### 提供された文章
株式会社ヒロコウは、広島で創業36年の実績を持つ建設会社です。鳶工事をメインとして法人リフォーム事業や採用コンサルティング事業にも挑戦しています。現社長の息子で専務取締役CMOの小柳宜久氏にさらなる発展を目指す姿勢に迫りました。
まず、株式会社ヒロコウの事業概要について教えていただけますか。
株式会社ヒロコウは、鳶工事を中心とした建設事業を基盤に成長してきました。今年(2024年)に36年目を迎えます。
また、法人向けリフォーム事業を10年前からスタート。特に不動産会社が扱う分譲マンションをはじめ、ショッピングセンター内の店舗や路面店の飲食店や整体医院の内装リフォームを行っています。
そして今年からは、新しい挑戦として建設会社向けの採用コンサルティング事業も始めました。これにより、ヒロコウは建設業、リフォーム業、採用コンサルティング業の3本柱で事業を展開しています。
御社の強みをご教授いただきたいです。
一番の強みは「信頼」にあります。バブル期には建設業界が急成長し、たくさんの会社が乱立した中での創業でした。
ヒロコウは常に「”誠心誠意” 一つひとつの現場で仕事を成す」ことを大切にしてきました。
どんなに難しい工事でも、どんなお客様からの要望でも必ずお客様の期待に応えてきました。

### 抽出データ

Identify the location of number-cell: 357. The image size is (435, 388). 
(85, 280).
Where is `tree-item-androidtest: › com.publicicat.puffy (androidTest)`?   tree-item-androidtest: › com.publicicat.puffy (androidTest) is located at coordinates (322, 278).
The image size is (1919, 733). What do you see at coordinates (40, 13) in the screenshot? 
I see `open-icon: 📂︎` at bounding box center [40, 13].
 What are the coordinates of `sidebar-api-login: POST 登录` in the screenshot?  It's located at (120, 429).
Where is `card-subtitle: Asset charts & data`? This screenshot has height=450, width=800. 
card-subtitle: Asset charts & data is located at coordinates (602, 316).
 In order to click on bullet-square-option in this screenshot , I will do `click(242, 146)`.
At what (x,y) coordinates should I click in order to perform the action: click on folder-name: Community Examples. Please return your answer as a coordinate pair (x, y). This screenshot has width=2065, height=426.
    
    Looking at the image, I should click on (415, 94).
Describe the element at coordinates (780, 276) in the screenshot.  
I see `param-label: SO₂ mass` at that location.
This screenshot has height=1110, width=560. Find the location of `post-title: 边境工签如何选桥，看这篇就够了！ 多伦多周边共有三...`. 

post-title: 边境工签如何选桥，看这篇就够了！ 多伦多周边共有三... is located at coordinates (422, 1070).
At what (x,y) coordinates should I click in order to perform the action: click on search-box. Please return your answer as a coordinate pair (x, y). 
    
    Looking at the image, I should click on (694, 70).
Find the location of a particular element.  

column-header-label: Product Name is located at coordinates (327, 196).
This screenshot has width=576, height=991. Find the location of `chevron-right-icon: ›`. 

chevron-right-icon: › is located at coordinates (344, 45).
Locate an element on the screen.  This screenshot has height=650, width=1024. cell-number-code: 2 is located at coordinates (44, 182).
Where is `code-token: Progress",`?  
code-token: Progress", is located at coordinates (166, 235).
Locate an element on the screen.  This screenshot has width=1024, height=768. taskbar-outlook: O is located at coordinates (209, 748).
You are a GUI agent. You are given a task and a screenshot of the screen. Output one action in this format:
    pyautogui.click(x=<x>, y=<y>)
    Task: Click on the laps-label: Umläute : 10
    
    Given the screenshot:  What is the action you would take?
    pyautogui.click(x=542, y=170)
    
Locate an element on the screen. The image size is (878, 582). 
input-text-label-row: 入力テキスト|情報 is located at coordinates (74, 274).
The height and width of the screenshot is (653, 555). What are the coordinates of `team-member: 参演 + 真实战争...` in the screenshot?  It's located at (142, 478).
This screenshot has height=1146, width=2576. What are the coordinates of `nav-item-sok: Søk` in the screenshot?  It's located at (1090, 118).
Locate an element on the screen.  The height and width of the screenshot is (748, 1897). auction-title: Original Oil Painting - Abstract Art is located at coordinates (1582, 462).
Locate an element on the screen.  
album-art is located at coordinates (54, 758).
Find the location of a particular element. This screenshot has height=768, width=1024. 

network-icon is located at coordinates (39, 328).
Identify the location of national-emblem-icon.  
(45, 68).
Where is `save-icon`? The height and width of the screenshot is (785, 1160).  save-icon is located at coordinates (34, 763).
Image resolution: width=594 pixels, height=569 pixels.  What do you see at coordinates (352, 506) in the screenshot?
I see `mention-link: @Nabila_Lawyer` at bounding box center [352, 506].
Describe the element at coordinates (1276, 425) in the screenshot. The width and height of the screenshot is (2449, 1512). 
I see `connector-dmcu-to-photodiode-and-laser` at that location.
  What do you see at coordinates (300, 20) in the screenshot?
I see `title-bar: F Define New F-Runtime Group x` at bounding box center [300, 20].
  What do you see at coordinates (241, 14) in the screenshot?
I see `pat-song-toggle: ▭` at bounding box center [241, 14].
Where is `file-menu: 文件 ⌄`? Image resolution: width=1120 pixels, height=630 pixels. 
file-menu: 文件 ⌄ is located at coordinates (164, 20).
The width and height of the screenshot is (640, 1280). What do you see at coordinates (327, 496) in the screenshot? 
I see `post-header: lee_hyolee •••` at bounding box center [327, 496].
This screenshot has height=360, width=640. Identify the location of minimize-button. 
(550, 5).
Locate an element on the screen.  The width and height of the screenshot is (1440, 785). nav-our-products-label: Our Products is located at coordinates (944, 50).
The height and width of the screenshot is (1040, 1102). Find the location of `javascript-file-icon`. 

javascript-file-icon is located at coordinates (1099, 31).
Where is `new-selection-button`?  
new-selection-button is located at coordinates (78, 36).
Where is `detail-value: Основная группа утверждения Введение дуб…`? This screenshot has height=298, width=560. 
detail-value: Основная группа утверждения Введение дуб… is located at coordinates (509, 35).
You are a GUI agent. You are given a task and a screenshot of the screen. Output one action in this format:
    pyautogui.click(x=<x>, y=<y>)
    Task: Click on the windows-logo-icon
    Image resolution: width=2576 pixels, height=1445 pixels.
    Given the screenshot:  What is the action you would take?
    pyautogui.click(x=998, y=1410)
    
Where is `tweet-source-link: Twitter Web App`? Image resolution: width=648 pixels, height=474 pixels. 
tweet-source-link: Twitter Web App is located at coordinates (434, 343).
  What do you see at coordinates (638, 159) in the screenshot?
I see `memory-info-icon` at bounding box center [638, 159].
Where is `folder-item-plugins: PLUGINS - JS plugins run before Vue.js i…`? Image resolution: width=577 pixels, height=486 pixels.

### 課題
ヒロコウのインタビュー記事のうち、「株式会社ヒロコウは、鳶工事を」の語句を含むところから「本柱で事業を展開しています。」の語句までを、一字一句変えずに書き写してください。

### 解答例
株式会社ヒロコウは、鳶工事を中心とした建設事業を基盤に成長してきました。今年(2024年)に36年目を迎えます。
また、法人向けリフォーム事業を10年前からスタート。特に不動産会社が扱う分譲マンションをはじめ、ショッピングセンター内の店舗や路面店の飲食店や整体医院の内装リフォームを行っています。
そして今年からは、新しい挑戦として建設会社向けの採用コンサルティング事業も始めました。これにより、ヒロコウは建設業、リフォーム業、採用コンサルティング業の3本柱で事業を展開しています。